As Mother’s Day passes and Memorial Day approaches, there is a cloud of grief for many of us. We plan our pilgrimages to the cemetery, but the annual celebrations have been canceled. Mother’s Day barbecues and Memorial Day observations are on hold – to keep us safe. While we embrace these efforts as we witness the toll on human lives, we are not able to reach out to others for comfort or provide the private celebrations of life that are at the very core of coping with a loss. Drive-by celebrations have become the norm, and family Zoom calls were the closest most of us got to our distant mothers, grandmothers and children on Mother’s Day.
We mourn not only the loss of our loved ones; we mourn the loss of life as we have known it and traditions that have been the foundation on which we have stood for so many years.
Survival is a basic human instinct, however, and many of us have already found new ways to cope. Good deeds abound in this time of turmoil, and I cannot help smiling as I see the selfless acts of love that are being carried out in our hospitals, communities and schools all around me. We watch as doctors and nurses tearfully report holding the hand of a patient who is dying without a family member present; as community members don masks in all kinds of weather to stand in parking lots handing out school lunches through car windows; or as teachers help students adjust to learning in a virtual classroom.

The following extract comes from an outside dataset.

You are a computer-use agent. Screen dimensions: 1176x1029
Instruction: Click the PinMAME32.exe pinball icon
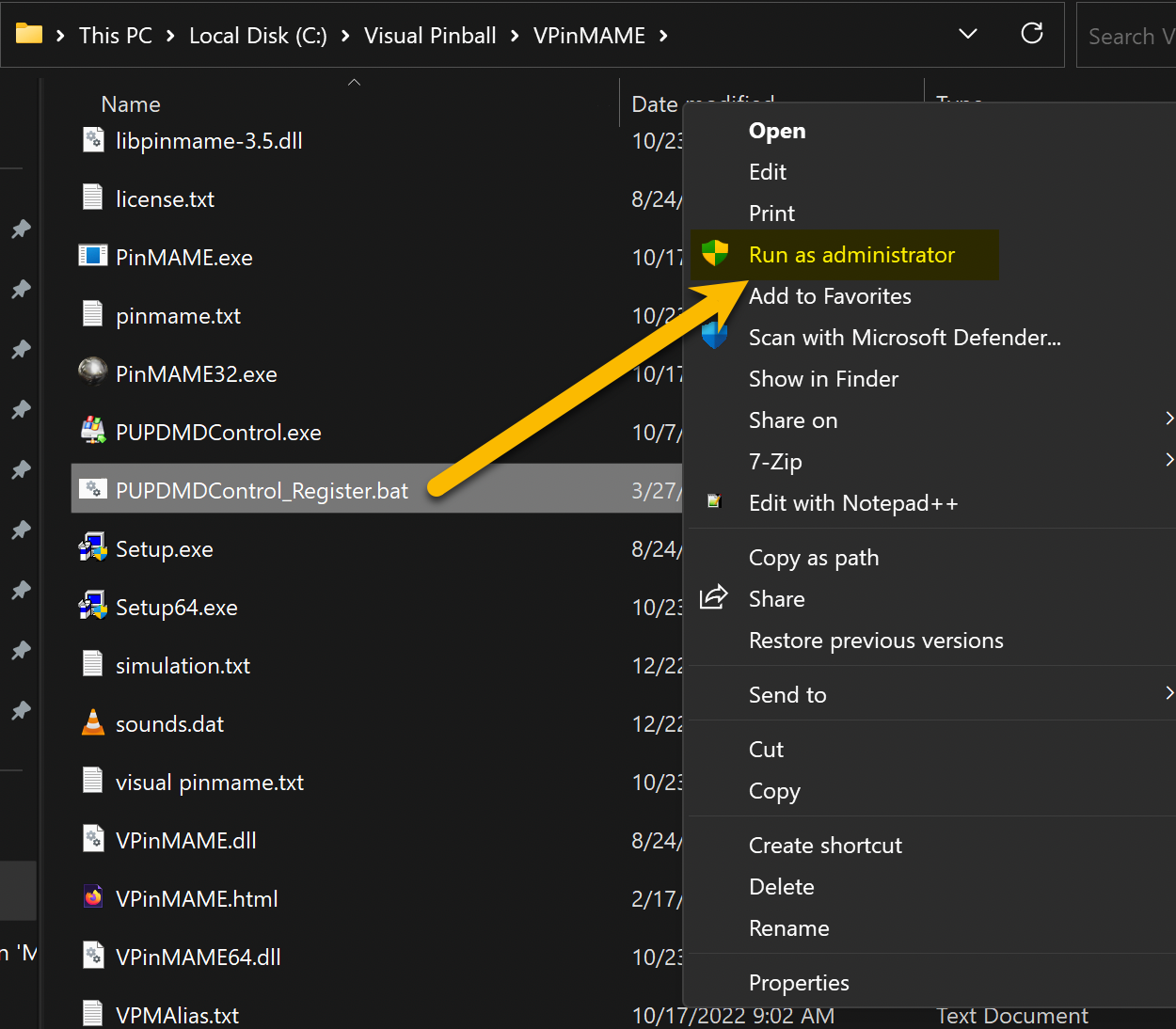click(x=92, y=373)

As the mother of a son who died — with another in recovery, I have had to search for new ways to get outside my head and help others. I’ve made dozens and dozens of masks for friends and strangers in my community, dropped off baked goods and food, and purchased food cards for people working on the front lines in the addiction/recovery community to share with clients who need them. These are really small acts, but they are so good for my heart. Every act I commit for a stranger is medicinal for me, because I am also doing it for my sons. They are at the very core of my being.
The reality is that we are in a new time when we have to dig deeper to find ways to reach out to others, all the while keeping the memories of our loved ones alive. The win-win is that in so doing, we’re enriching the lives of others while healing ourselves and our families in the process.